In 1913, a year before Archduke Ferdinand, heir to the Austria-Hungary throne, was murdered at Sarajevo, the event that triggered World War I. Mr. and Mrs. Blumenthaler with their two children, Frank, Jr. and Mary, took passage for America. Sailing from Breman, Germany, they landed at Ellis Island, N. Y.
The fare for the Atlantic trip, including meals for nine days on board, was $45 for each adult, or a total of $90. The children, two and four years old, traveled free. In contrast to this rate, Mrs. Herman Hediger said it cost her $200 to come to America in 1926. The present rate by plane or ship is approximately $275, one way.
One requirement in coming to America, in 1913, was that the head of the family should have at least $25 in his pocket. Mr. Blumenthaler said he had only $23, but was allowed to land and make America his home.
The Blumenthalers spent the first two years at McKeesport, Pa., and then moved to Gladwin, Mich. In 1914, they moved to Merrillan, where they lived until 1932, when they went to Cadott. Twelve years later they came to Neillsville.
Six children were born to them; Frank, Jr., now of Barerton, Ohio and Mary now Mrs. H. R. Ziehr, of Augusta, were born in Hungary. Catherine, now Mrs. Frank Svetlik, and Anna, Mrs. Tony Svetlik, live in Neillsville. George, a member of the U. S. Air Force in World War II, was killed while serving in England; Irene, now Mrs. Robert Goodman, lives in Milwaukee. There are 20 grandchildren.
Mr. Blumenthaler’s family remained in Hungary. Two nieces there have sent greetings on the 50th anniversary. Mrs. Blumenthaler’s family came to America and located in Michigan.
Walter Moldenhauer, now in his 82nd year, near Granton, might be referred to as Clark County’s “Magnificent Dreamer.”
It was he who, back in 1907, thrilled audiences at the Clark and Wood County fairs with a demonstration of a homemade “flying machine.”
But, to his keen disappointment and that of the crowds, it wouldn’t fly.

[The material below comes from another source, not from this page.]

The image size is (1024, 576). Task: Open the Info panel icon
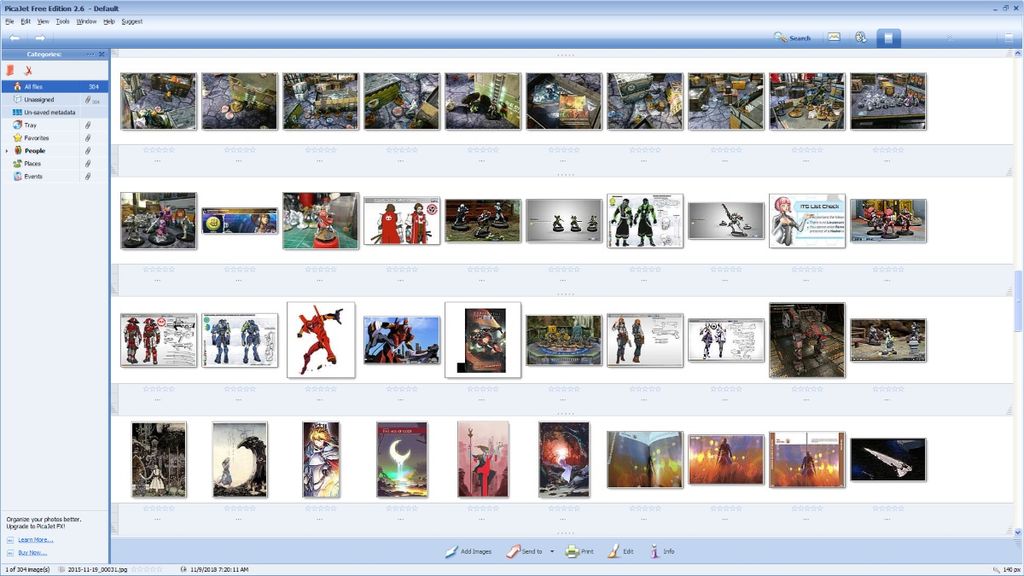point(662,550)
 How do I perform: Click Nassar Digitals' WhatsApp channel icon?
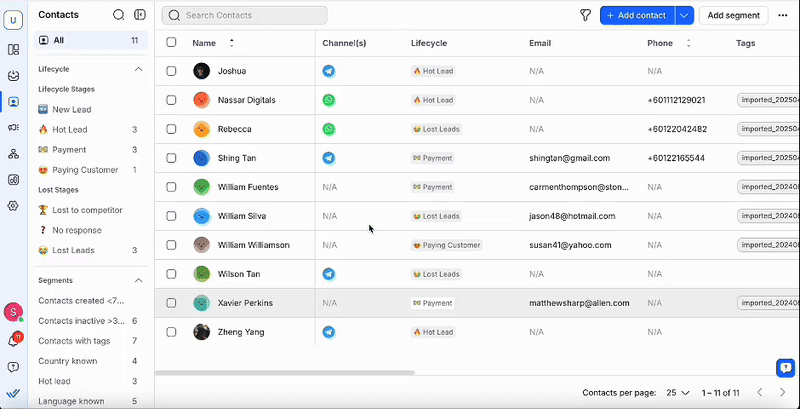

It traveled 30 miles per hour, five faster than the speed which launched the famous Wright Brothers’ plane at Kittyhawk. But it would not go off the ground.
Today, looking back on this event which is spoken of among the old-timers as though a legend; Mr. Moldenhauer is philosophical.
“It probably was a good thing it didn’t fly,” he mused, “If it had, I wouldn’t’ be here today to talk about it.”
His motor-propeller speed ratio, he told a Press reporter the other day, was not correct. Thus the 700 pounds of bamboo and oiled-muslin material in the machine was too much.
The flying machine was not in Mr. Moldenhauer’s mind, an important contribution to engineering or science; but it fulfilled a dream that he had while working as a young man in a logging camp near Longwood. He just did not have the proper equipment or money at that time to build a machine that would fly.
While the successful Wright Brothers’ plane was a bi-plane, the Moldenhauer model had more of the modern look, for it was a single-wing monoplane, with a 28-foot spread.
Flying then was a dream with Walter Moldenhauer. It was but one of many dreams he has had in his lifetime. Blessed with natural talent for mechanics, he has studied, worked and experimented with many, many ideas.
Some old barns still remain within the city of Neillsville, many being unnoticed due to their backyard locations. Occasionally, one disappears due to deteriorating. The above 1880s batten board sided barn, with its touch of class is the Victorian artwork at the peak of its roof stands regally on its solid foundation along the 200 block of Grand Avenue. It is a nostalgic emblem of our city’s history.